Malaria is caused by protozoan pathogens that are transmitted through the bite of an infected Anopheles mosquito. Malaria pathogenesis relies on several critical processes that represent Achilles heels of the parasite with great potential as targets for therapeutic interventions and vaccine development. Our group aims to identify novel targets for therapies against the human malaria parasite Plasmodium falciparum by investigating molecular mechanisms that contribute to the regulation of genes driving malaria pathogenesis and parasite differentiation. We apply state-of-the-art technologies including genome-wide RNA/DNA/Chromatin sequencing, quantitative proteomics approaches, high resolution imaging, and emerging genome editing tools to functionally and mechanistically investigate the molecular players that control chromatin based gene regulation in P. falciparum. Our research program focuses on the transcriptional regulation of three processes that are critical in the malaria life cycle:
1) Erythrocyte invasion. During its asexual life cycle in the human host, the malaria parasite relies on the invasion of and multiplication in erythrocytes. Interfering with the ability of the parasite to invade erythrocytes has been a focus of vaccine development over the past decades. We have recently identified a chromatin protein (PfBDP1) in Plasmodium falciparum that is essential for the parasite’s ability to transcribe invasion ligands at the correct point in time. Consequently, depletion of PfBDP1 results in a dramatic reduction of erythrocyte invasion (Josling et al., Cell Host & Microbe 2015). We aim to further investigate the molecular mechanisms by which PfBDP1 regulates the coordinate expression of invasion ligands.

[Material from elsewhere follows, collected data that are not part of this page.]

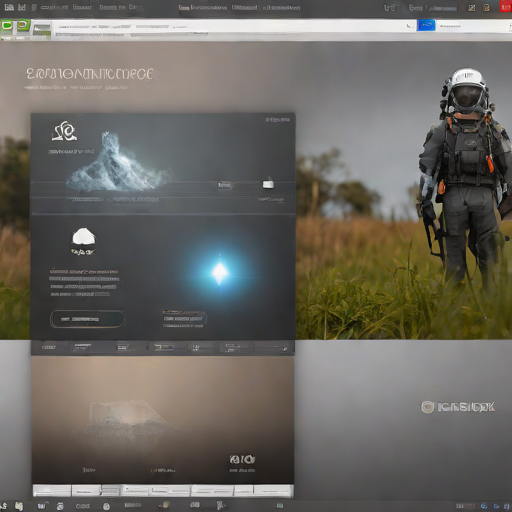Viewport: 512px width, 512px height.
Task: Click inside the white address bar field
Action: tap(233, 26)
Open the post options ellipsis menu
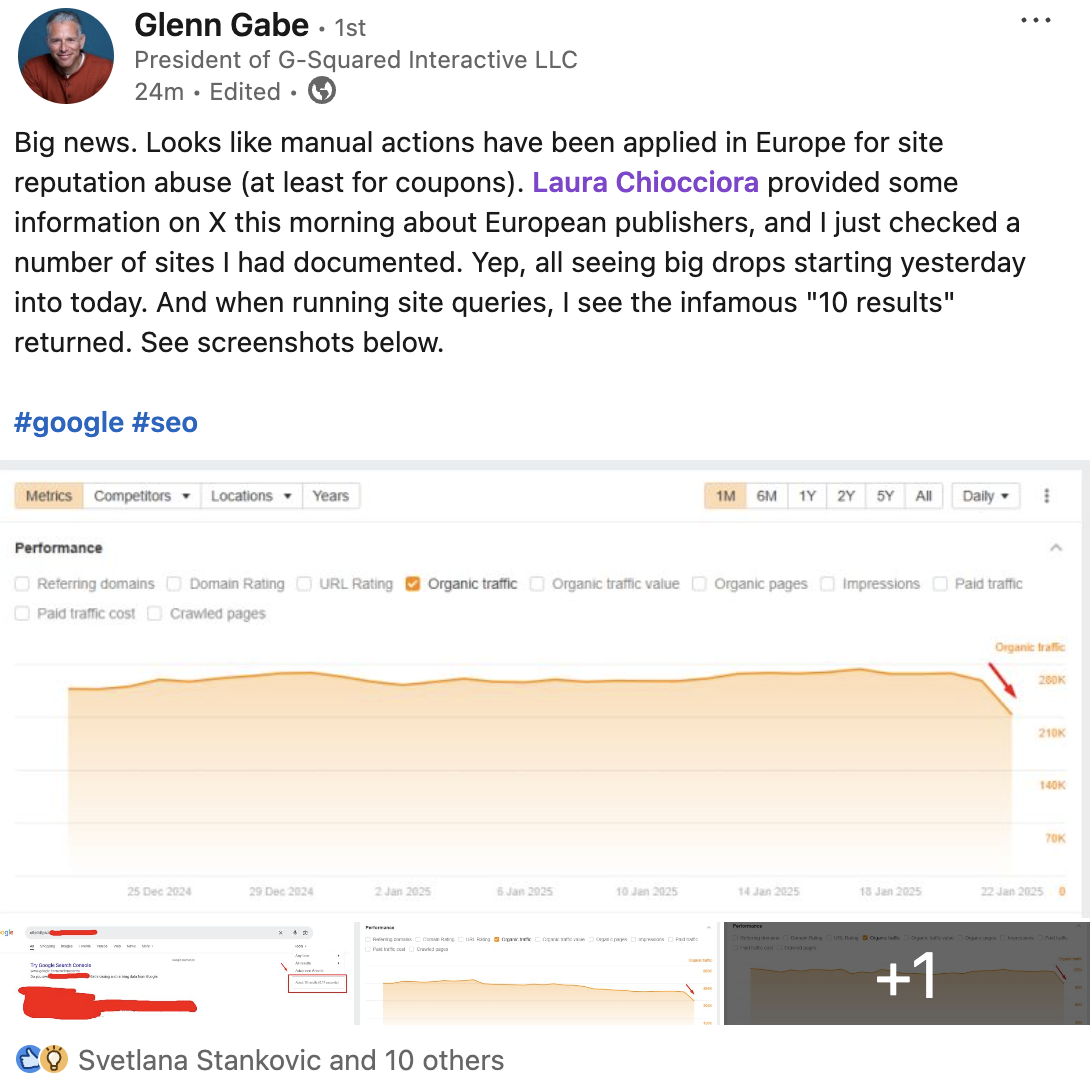The width and height of the screenshot is (1092, 1082). [1035, 19]
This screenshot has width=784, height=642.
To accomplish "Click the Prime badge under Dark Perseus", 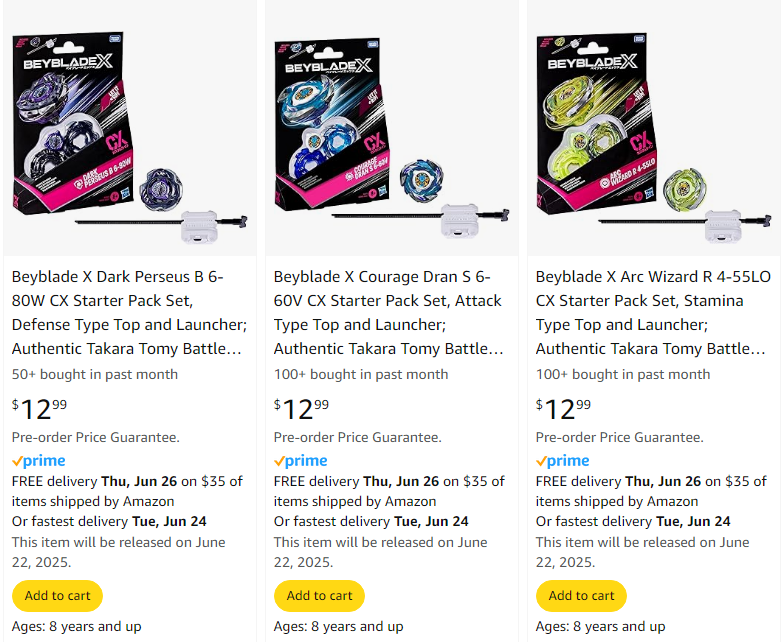I will (39, 461).
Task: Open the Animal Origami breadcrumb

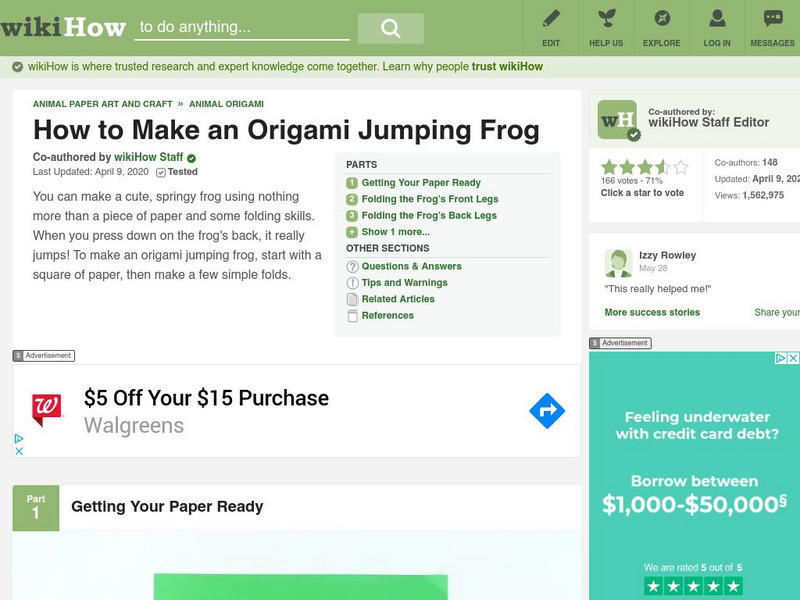Action: point(226,104)
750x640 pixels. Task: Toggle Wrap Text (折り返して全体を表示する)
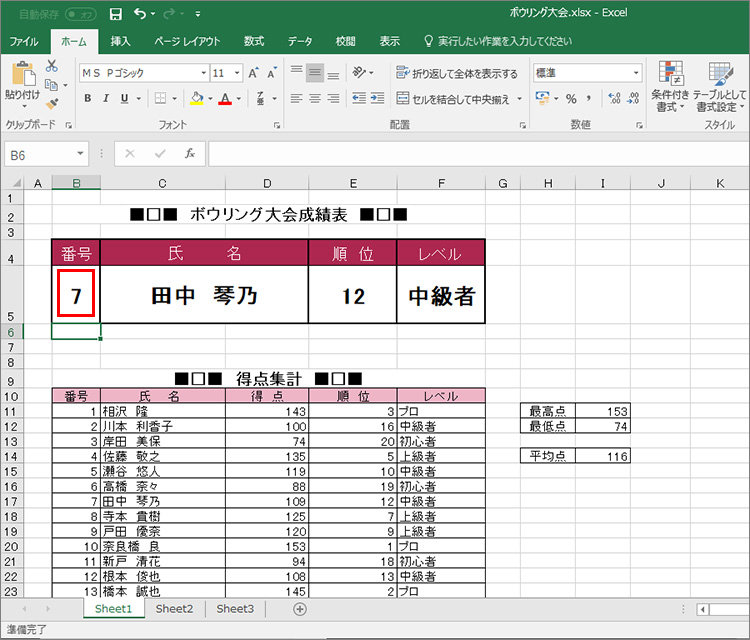pyautogui.click(x=457, y=73)
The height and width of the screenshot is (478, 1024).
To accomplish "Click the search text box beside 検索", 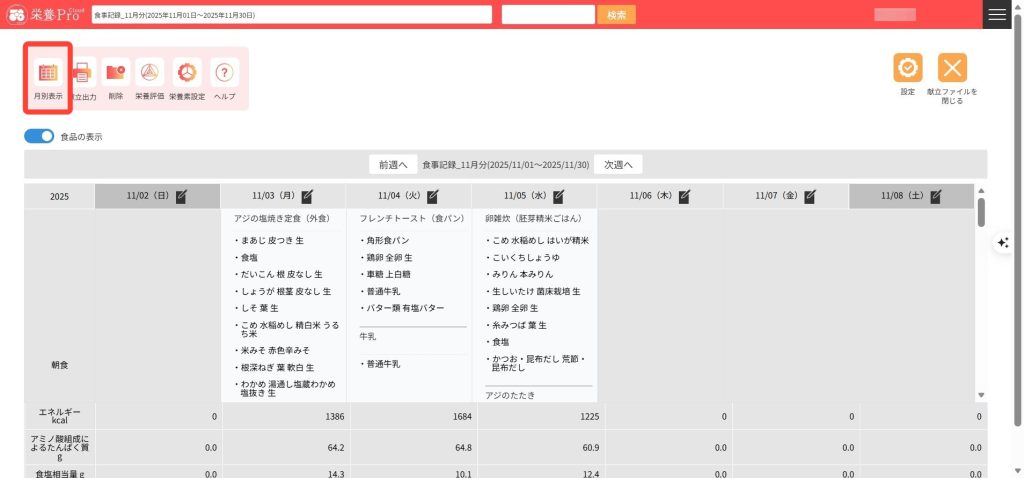I will [548, 15].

2) Antigenic variation. To evade the host immune response, malaria parasites employ antigenic variation of parasite proteins that are exported to the host cell surface. While in recent years we have developed a good grasp of how the majority of genes coding for different variants are maintained in a repressed state through heterochromatin, it is still poorly understood how the activation of a single variant is achieved (Duffy et al., Brief. Funct. Genomics 2014). Our research has implicated novel histone variants in the active transcription of variant surface antigens (Petter et al., PLoS Pathogens 2011, Petter et al., Molecular Microbiology 2013). By combining transgenic approaches and genome wide sequencing with cellular and biochemical assays, we investigate the events leading to the deposition of histone variants and other activating marks at the transcriptional start site of the genes coding for variant surface antigens. This research aims to uncover novel aspects of the switching machinery directing antigenic variation in P. falciparum.

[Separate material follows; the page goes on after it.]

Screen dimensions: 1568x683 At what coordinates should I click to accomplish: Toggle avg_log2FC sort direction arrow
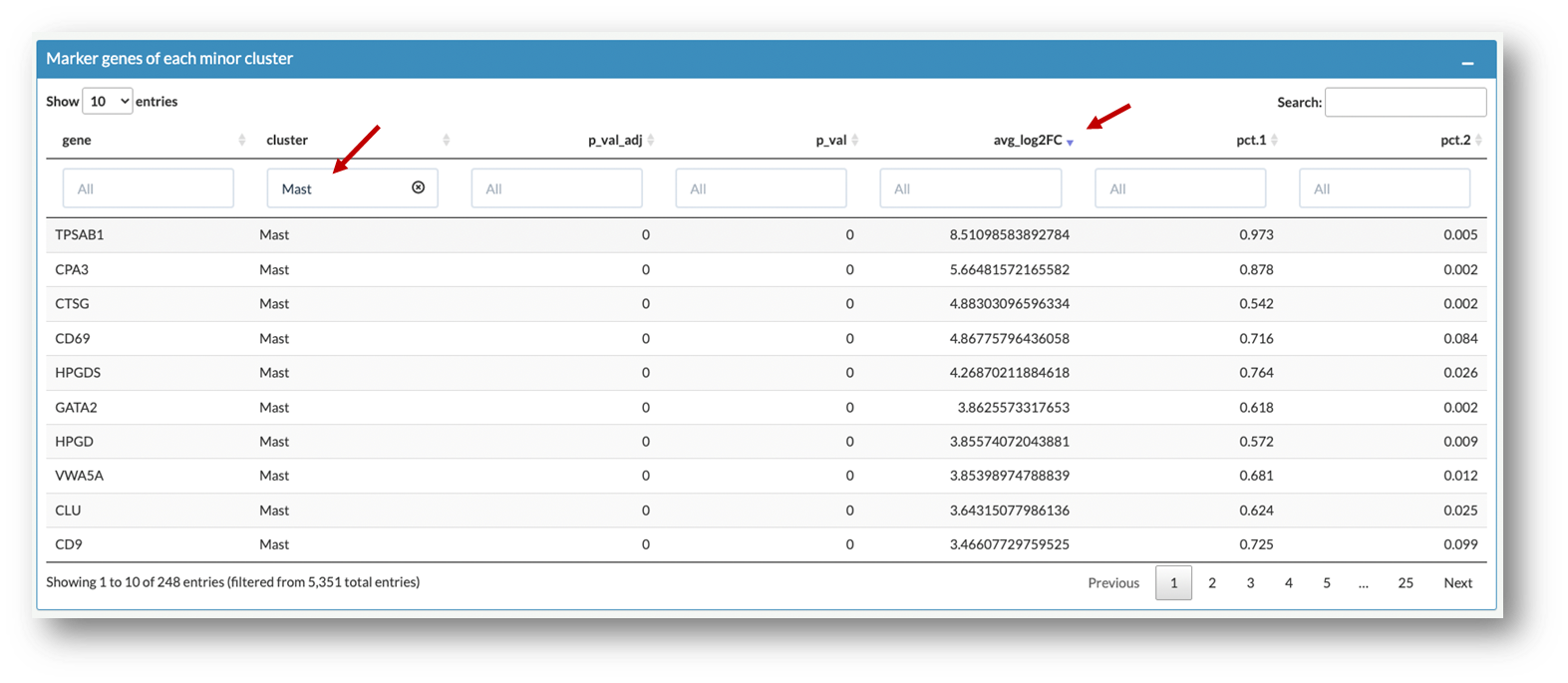pos(1070,143)
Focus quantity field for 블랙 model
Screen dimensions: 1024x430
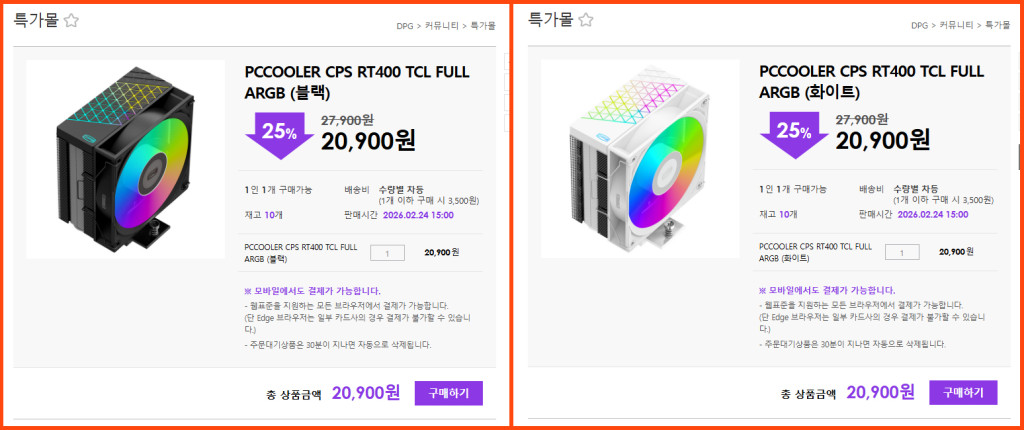point(387,252)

3) Sexual differentiation. Transmission of the malaria parasite to a new host requires the development of mature, sexual forms. The mechanisms that direct the lineage decision between sexual and asexual differentiation are poorly understood, but recent evidence indicates that epigenetic mechanisms are critical. Current drugs are inefficient in killing the sexual stages, resulting in prolonged transmission even after malaria disease is cured, moving the development of drugs that are effective against all blood stages into the focus of recent research efforts. We aim to create a detailed map of the epigenome and transcriptome of developing male and female gametocytes to deepen our understanding of the mechanisms that regulate commitment to and differentiation of both sexual forms.
Human erythrocyte infected with a Plasmodium falciparum sexual stage parasite (gametocyte) stained for the surface protein Pfs16 (red), DNA (blue) and the histone modification H3K9me3 (green).